The drive home on Friday was quiet and uneventful and after I dropped John off at his house I came home and took herself shopping.  Things are quiet and will remain so until the 25th when I go for the Cardioversion where they charge me with a couple of     jolts of electricity, which they hope will force the heart back into a normal pattern. The final test wont be until April after there’s been some time for things to settle down.

At the end May  I head off to Naracoourt – some 795 klms from here – about 1000 miles round trip.  John has indicated that if he can get the time off he would like to come with me – which is very good. Neither of us have been over in that part of the State. I realise it’s some months away yet but it is a small area and I have already booked accommodation and if John does come with me – easy enough to adjust.

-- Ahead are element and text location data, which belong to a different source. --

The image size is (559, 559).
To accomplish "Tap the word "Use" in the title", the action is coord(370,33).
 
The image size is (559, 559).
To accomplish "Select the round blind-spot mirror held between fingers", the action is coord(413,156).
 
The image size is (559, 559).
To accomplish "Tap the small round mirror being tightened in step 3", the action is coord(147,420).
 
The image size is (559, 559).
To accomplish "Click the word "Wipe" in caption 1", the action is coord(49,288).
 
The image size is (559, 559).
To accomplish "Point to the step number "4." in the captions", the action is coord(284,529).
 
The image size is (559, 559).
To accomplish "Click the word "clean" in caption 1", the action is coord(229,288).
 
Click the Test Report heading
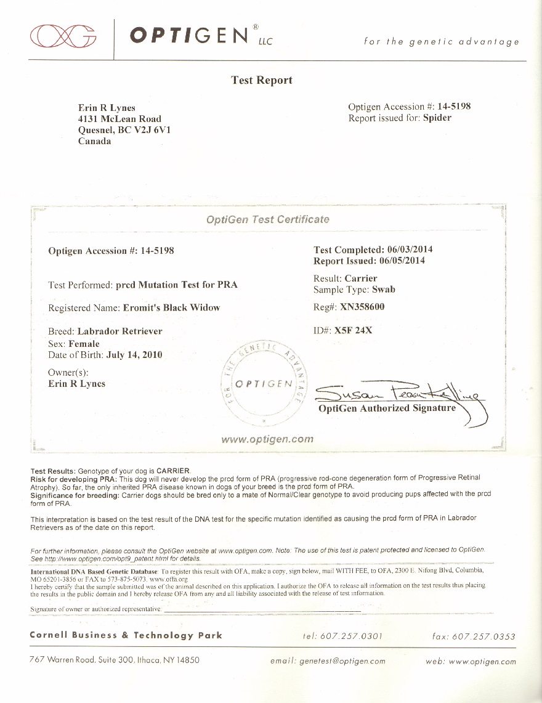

Another part of the Fringe
Another part of the Fringe

It’s all about the dogs

Anything goes wrong and I am up for big bucks. In order to accommodate a dog, I have moved my chair further away from the desk and moved the computer closer to the edge. Yes, I know, people type with dogs on their lap  all the time but for me it’s a new experience – and it’s not my dog. I have been looking after this little fellow  for  friends who have gone to Adelaide for medical treatment.  This is a dog that they adopted but it was a rescue dog who had been abused, chained up and left to fend for itself. It took a lot of work by the South Australian Dog Rescue to  look after him to the stage where he could be adopted. However, he is a very “clingy” dog and hates to be left on his own (Understandable) This was the reason they felt that he would not be put into boarding kennels and decided to ask me to look after him. For the last couple of weeks they have brought him over to get used to my dogs  Not the greatest success and at the moment it’s sort of “Armed Neutrality” – growling but not fighting.  This dog needs to be touched and to be very close to his human – hence him being on my lap. He will not look at my wife at all and was upset because I went out this morning. He is very affectionate but my two are ganging up on him.  I was out working in the garage for a while and decided to come back inside for coffee. I came to the back door and my two were standing guard at the back door and growling when he came near.  The little buggers were refusing to let the  visitor pass. Rather than have a confrontation, I took him  out the gate and had Annabell open the front door and brought him in that way.  Actually, I am , in an odd sort of way, quite proud of my two the way they worked together against what they saw as an intruder.  :o)

Anyway, that was his morning and afternoon and now the little fellow has gone home. Friends came back from Adelaide this afternoon and off he went back home – and I kind of miss him – even after only three days. At least the computer is back in a less precarious position – that’s always something. I took several photographs of the dog and for some unexplainable reason,  this program insists on setting them in  in a Landscape setting rather than a Portrait setting, which is annoying. And yes, I have resized them, cropped them and I open them and they are nice portrait, but when I try to insert one on here it reverts to landscape.  I  guess you can take it  that I am not the world’s greatest photographer – more a point and shoot kind of person.